Universidade Estadual Paulista desmente envolvimento em cálculos de créditos de carbono ligados a grupo empresarial
Unesp afirma que não participou da metodologia que avaliou ativos de empresas associadas ao Banco Master

(FOLHAPRESS) – A Universidade Estadual Paulista (Unesp) negou qualquer participação na elaboração do cálculo que estimou o estoque de carbono de um projeto ambiental vinculado à família de Daniel Vorcaro, proprietário do Banco Master. A metodologia, que teria multiplicado o valor de duas empresas ligadas ao banco para cerca de R$ 45,5 bilhões, foi atribuída à universidade, mas esta afirma que não esteve envolvida.
De acordo com investigações, os fundos associados ao Banco Master podem ter sido artificialmente valorizados para desviar recursos e fortalecer um esquema financeiro envolvendo o ex-banqueiro. O estudo técnico que gerou a valorização foi apresentado pelas empresas Global Carbon e Golden Green, que alegaram ter utilizado a Unesp como um selo de credibilidade, o que foi refutado pela instituição.
A Global Carbon declarou em nota que os inventários foram realizados pela Unesp, mas a universidade contradisse essa afirmação, afirmando que não firmou contrato com nenhuma empresa para a quantificação do estoque de carbono na Fazenda Floresta Amazônica, localizada em Apuí (AM). A Unesp também ressaltou que seu nome nunca foi autorizado a ser utilizado por terceiros nesse contexto.

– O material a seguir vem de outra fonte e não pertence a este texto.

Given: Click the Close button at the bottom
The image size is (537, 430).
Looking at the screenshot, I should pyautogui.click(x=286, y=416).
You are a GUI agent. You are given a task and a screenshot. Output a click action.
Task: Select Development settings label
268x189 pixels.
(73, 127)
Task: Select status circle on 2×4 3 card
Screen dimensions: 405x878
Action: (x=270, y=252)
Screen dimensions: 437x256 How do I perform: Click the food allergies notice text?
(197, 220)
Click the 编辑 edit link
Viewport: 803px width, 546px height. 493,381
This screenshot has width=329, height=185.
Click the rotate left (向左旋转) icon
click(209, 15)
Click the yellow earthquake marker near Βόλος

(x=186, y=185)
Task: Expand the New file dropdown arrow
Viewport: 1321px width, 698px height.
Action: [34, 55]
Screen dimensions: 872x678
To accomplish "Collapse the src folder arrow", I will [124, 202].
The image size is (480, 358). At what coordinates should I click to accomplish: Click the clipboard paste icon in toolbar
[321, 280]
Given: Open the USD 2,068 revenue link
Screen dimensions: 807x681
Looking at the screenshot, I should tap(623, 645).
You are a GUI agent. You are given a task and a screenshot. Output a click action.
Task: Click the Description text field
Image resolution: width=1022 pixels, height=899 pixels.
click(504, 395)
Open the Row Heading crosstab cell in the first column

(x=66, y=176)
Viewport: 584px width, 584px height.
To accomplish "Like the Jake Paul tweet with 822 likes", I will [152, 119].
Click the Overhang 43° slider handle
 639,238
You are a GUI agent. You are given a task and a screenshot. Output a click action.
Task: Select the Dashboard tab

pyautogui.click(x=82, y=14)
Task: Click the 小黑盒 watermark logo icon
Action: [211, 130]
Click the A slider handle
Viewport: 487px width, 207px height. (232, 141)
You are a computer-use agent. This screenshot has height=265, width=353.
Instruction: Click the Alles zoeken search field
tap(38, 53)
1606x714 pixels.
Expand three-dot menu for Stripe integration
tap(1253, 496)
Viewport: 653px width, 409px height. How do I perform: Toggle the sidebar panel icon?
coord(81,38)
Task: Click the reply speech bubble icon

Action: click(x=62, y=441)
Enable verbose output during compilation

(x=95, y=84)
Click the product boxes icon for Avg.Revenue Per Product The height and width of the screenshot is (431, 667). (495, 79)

O professor Iraê Amaral Guerrini, que assinou o relatório de quantificação, confirmou que houve um pagamento pelo serviço, mas não revelou o valor, citando questões de confidencialidade. Inicialmente, ele indicou que o pagamento era feito pelo suposto proprietário da fazenda, mas depois corrigiu a informação, afirmando que foi realizado pela Global Carbon.
Segundo a Unesp, para que um docente possa prestar serviços remunerados a terceiros, é necessária a autorização formal da instituição, o que não foi solicitado neste caso. A única forma de remuneração viável seria através de um contrato oficial, que não existiu.
O estudo realizado concluiu que a área de 143,9 mil hectares da Fazenda Floresta Amazônica possui um estoque de 168,8 milhões de toneladas de CO₂, um número considerado questionável por especialistas, uma vez que não segue critérios de mercado. Mesmo assim, Global Carbon e Golden Green precificaram esses estoques em R$ 45,5 bilhões.
A Unesp esclareceu que sua pesquisa é de domínio público e não pode ser comercializada, e que não participou de qualquer processo de negociação ou comercialização relacionado a créditos de carbono. A situação gerou um complexo desdobramento que está sendo investigado, com a Polícia Federal iniciando a Operação Carbono Oculto para apurar possíveis irregularidades.